April 15, 2000
A winning combo
Veteran performers shine in Beckett plays
By JOHN COULBOURN
TORONTO -- For the average fan, theatre is something in the nature of a spectator sport -- but for the true aficianado, it's something far more participatory.

 Which accounts in no small part for the popularity of playwright Samuel Beckett amongst those whose passions lead them to darkened theatres on a regular basis.

 Of all the past century's playwrights, Beckett is perhaps the most demanding of his audience, placing his characters in bizarre circumstances and leaving it to the observer to figure out their past, present and, indeed, future.

 Last night, Beckett met the home team in a double header and gave a du Maurier World Stage audience a run for their money in an opening night at Harbourfront's Studio Theatre.

 The home team, in this case, was captained by two of our finest seasoned actors, Elizabeth Shepherd and John Neville, while Beckett was represented by two of his one-act plays, Footfalls and Krapp's Last Tape.

 Like so much of Beckett's work, these are unconventional plays, more in the nature of character studies than traditionally plotted works with a beginning, a middle and an end.

 Footfalls -- a monologue of grief and dementia for one actress and two voices -- is the Shepherd vehicle.

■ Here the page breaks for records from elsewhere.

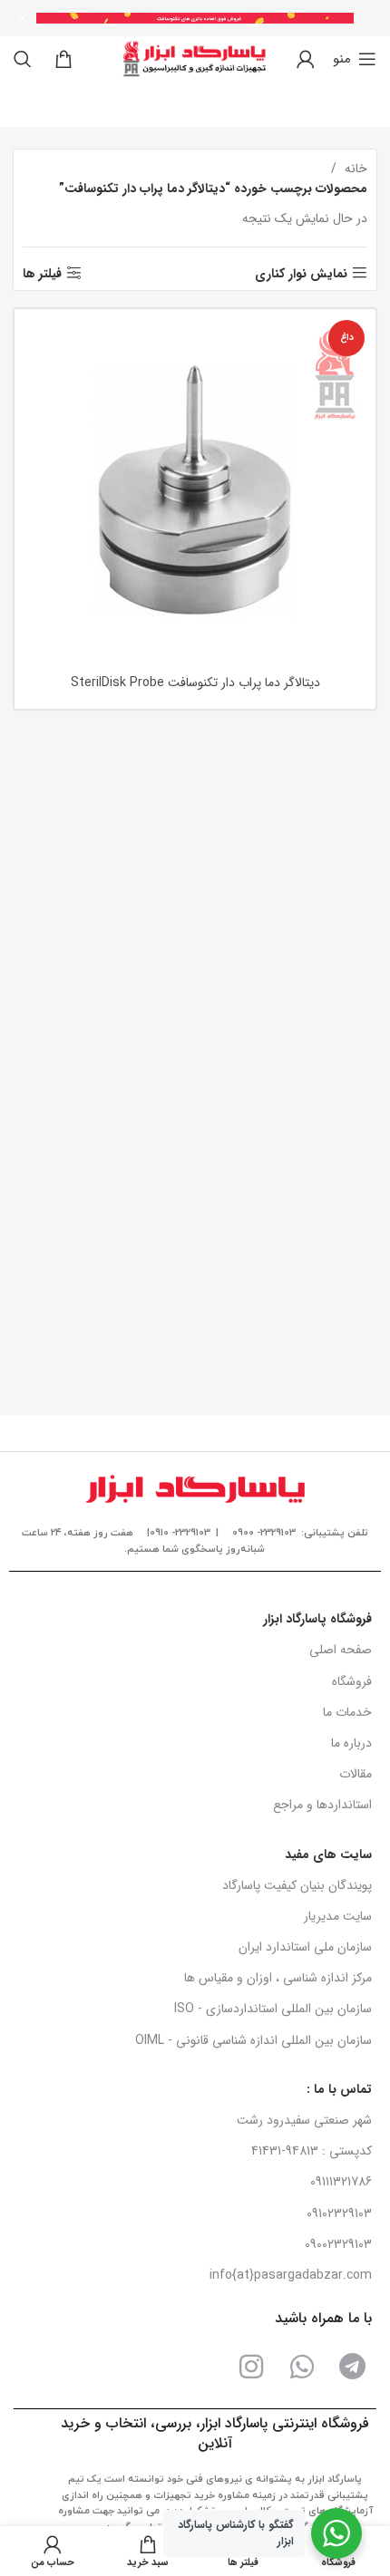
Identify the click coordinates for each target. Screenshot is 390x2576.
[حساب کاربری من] (306, 59)
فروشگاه (352, 1681)
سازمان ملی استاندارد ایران (305, 1947)
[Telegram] (353, 2367)
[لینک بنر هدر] (222, 18)
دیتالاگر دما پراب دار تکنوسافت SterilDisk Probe (195, 682)
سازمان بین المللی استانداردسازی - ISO (273, 2009)
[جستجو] (23, 59)
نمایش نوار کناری (301, 273)
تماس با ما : (339, 2089)
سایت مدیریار (338, 1916)
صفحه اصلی (340, 1650)
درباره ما (351, 1743)
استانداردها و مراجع (322, 1805)
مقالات (355, 1774)
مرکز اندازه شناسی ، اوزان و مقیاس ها (278, 1978)
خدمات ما (347, 1712)
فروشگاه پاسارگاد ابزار (317, 1619)
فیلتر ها (42, 273)
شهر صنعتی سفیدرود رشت (304, 2120)
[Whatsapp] (302, 2367)
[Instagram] (251, 2367)
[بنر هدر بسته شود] (22, 18)
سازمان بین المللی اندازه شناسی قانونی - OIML (253, 2040)
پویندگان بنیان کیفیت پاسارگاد (297, 1885)
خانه (354, 169)
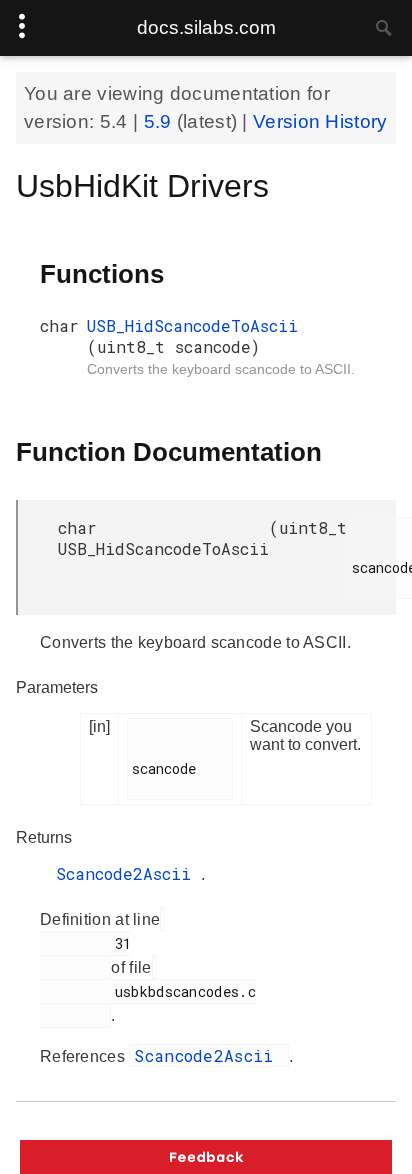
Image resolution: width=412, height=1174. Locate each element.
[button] (206, 1157)
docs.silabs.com (206, 27)
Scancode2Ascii (128, 873)
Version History (320, 121)
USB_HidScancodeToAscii (192, 325)
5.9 (160, 121)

 Set in a narrow band of light through which Shepherd's character, May (or is it really Amy?) constantly paces in a never-ending conversation, real or imagined, with her ailing mother or the maternal ghost. An unseen Jennifer Phipps supplies the other side of the ongoing dialogue.

 Like many of Beckett's characters, the tragic and shattered May seems to be in waiting. In this case, she's waiting not for the end of the world or for Godot, but for an end to the open wound that has become her life.

 Under the direction of William Scoular, Shepherd turns in a quietly harrowing performance -- a portrait of shattered suffering, marred only occasionally by the high theatricality Scoular imposes on the piece.

 There's also an element of overly rich theatricality in Neville's performance, as he tackles the title role in Krapp's Last Tape under the directiton of Graham Cozzubbo and paints another landscape study of Beckett's grim view on aging.

 In celebration of his 69th birthday, the lonely Krapp sits down to tape record his refelections, just as he apparently has done every year for the past 30, and finds himself reliving yet again the very real pain of lost love, finding that time, in some ways, has deepened that wound and not healed it.

 Under Cozzubbo's direction, Neville finds a rich vein of humour to counter the essential pain of the piece, but indulges nonetheless in some actorly moments that serve the performer more than the play.

 But, in the end, both actors inspire their audiences to participate and, as always happens when Beckett and fine actors come together, a dedicated audience emerges as the winner.